Sleep-disordered breathing in paediatric setting: existing and upcoming of the genetic disorders

Abstract

Childhood obstructive sleep apnea syndrome (OSAS) is characterized by anatomical and functional upper airway abnormalities as pathophysiological determinants, and clinical symptoms are frequently clear. OSAS is widely described in rare genetic disorders, such as achondroplasia, Down syndrome, Prader-Willi syndrome, Pierre Robin sequence, and mucopolysaccharidosis. Craniofacial and upper airway involvement is frequently morbid conditions. In children with genetic diseases, the clinical symptoms of OSAS are often slight or absent, and related morbidities are usually more severe and can be observed at any age. The present review is aimed to updating the discoveries regarding OSAS on Achondroplasia, Down syndrome, Prader-Willi syndrome, Pierre Robin sequence, Sickle cell disease, or encountered in our clinical practice (Ehlers-Danlos syndrome, Ellis-van Creveld syndrome, Noonan syndrome). Two additional groups of genetic disorders will be focused (mucopolysaccharidoses and osteogenesis imperfecta). The flowing items are covered for each disease: (I) what is the pathophysiology of OSAS? (II) What is the incidence/prevalence of OSAS? (III) What result from the management and prognosis? (IV) What are the recommendations? Considering the worries of OSAS, such as inattention and behavioural problems, daytime sleepiness, failure to thrive, cardiological and metabolic complications, the benefit of a widespread screening and the treatment in children with genetic diseases is undoubtful. The goals of the further efforts can be the inclusion of various genetic diseases into guidelines for the screening of OSAS, updating the shreds of evidence based on the research progression.

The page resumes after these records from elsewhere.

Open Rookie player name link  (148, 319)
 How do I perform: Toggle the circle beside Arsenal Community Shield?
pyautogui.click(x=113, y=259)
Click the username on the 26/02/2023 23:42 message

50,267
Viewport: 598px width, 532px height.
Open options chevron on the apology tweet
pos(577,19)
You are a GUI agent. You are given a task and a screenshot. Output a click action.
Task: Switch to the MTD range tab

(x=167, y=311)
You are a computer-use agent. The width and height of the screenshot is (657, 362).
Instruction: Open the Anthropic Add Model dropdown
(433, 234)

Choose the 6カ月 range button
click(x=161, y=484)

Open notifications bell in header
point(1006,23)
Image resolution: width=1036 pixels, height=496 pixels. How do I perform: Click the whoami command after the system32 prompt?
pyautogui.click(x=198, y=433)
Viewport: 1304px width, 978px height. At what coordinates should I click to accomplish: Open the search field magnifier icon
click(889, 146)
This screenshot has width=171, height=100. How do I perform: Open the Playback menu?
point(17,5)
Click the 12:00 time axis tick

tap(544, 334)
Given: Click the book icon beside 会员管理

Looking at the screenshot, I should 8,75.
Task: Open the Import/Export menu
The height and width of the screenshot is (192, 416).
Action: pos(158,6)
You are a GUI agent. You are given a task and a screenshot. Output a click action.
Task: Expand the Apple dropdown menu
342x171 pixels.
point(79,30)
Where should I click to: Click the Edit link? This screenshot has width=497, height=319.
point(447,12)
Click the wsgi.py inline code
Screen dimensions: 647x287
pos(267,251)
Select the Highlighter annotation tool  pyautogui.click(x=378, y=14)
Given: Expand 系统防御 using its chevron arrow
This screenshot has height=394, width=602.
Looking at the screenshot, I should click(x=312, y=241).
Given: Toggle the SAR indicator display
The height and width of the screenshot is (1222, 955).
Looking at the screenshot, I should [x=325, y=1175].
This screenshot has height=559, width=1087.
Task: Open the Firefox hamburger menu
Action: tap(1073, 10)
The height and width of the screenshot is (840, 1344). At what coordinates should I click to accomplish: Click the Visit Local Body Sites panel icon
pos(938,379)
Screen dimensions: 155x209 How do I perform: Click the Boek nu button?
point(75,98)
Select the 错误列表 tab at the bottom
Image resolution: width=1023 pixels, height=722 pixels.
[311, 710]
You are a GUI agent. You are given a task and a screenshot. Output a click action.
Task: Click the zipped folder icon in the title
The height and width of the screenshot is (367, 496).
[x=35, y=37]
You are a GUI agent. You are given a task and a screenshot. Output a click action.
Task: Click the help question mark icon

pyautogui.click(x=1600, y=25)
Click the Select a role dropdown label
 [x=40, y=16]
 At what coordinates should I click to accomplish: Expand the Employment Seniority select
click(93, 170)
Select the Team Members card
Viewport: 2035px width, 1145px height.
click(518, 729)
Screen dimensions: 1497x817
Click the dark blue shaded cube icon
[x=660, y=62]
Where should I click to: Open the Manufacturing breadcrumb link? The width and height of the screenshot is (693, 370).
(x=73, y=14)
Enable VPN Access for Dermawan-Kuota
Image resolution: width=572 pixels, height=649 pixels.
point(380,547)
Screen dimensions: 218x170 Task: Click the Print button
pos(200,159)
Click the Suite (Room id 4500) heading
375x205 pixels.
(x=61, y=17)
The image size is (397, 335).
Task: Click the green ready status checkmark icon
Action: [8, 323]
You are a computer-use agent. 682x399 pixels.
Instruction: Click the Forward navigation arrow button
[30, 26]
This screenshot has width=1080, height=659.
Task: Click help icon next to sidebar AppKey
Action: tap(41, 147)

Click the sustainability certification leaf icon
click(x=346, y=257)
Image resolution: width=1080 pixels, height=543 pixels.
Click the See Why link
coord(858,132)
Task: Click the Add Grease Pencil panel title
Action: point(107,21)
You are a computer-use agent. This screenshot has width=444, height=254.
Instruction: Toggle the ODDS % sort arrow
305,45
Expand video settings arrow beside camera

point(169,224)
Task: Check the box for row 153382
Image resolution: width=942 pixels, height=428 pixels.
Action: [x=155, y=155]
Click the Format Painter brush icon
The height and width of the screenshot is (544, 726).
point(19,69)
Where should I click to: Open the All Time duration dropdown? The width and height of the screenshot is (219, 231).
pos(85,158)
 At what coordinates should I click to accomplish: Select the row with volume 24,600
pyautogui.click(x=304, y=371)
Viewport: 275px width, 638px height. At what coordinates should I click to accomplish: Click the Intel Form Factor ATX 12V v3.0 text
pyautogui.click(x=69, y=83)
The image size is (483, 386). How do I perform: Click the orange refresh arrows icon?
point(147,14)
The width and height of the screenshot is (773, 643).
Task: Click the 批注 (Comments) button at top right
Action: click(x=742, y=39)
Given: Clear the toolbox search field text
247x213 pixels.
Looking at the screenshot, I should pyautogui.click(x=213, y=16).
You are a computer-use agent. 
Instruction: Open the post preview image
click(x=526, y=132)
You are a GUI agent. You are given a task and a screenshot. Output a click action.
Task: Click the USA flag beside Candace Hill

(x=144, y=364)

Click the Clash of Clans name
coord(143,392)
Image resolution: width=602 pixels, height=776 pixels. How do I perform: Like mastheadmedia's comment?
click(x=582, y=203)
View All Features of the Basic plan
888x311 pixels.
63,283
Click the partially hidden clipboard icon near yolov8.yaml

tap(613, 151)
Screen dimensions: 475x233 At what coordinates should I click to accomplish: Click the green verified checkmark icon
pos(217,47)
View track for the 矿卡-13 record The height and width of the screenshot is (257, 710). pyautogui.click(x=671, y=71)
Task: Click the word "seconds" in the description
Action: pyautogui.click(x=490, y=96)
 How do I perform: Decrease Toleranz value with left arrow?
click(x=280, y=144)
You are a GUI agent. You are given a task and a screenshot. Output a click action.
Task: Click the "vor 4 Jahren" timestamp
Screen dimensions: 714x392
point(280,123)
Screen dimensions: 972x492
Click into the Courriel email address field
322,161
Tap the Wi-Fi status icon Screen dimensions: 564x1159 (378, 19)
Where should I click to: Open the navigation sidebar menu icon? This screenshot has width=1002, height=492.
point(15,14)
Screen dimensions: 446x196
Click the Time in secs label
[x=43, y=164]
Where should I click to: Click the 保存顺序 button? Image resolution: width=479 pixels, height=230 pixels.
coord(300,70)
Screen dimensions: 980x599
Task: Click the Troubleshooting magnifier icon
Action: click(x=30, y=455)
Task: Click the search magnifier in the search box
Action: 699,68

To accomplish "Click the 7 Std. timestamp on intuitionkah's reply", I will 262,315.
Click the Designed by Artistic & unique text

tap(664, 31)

Keywords: Genetic syndrome; children; obstructive sleep apnea (OSA); sleep-disordered breathing (SDB).

Figure 1

MRI of a female child with osteogenesis imperfecta. The imaging shows moderate adenoid hyperplasia. MRI, magnetic resonance imaging.

Figure 2

Orthopantomography in a child with EVC syndrome. The image shows turbinate hypertrophy, absence and malposition of teethes. EVC, Ellis-van Creveld.

Figure 3

Sleep apneas assessed by cardio-respiratory polygraphy in a case of Noonan syndrome. The figure shows snoring (green line), obstructive apneas (green and blue bands), and desaturations (red bands).

Figure 4

MRI in a child with ACH. Imaging allowed the measurement of three-dimensional volumes of the high airways. MRI, magnetic resonance imaging; ACH, achondroplasia.

Figure 5

Sleep-disordered breathing in a child with Beckwith-Wiedemann syndrome. The figure shows snoring (green vertical lines), obstructive apneas (blue vertical lines), desaturations (red vertical lines). The patter of obstructions and desaturations was distributed in clusters during sleep.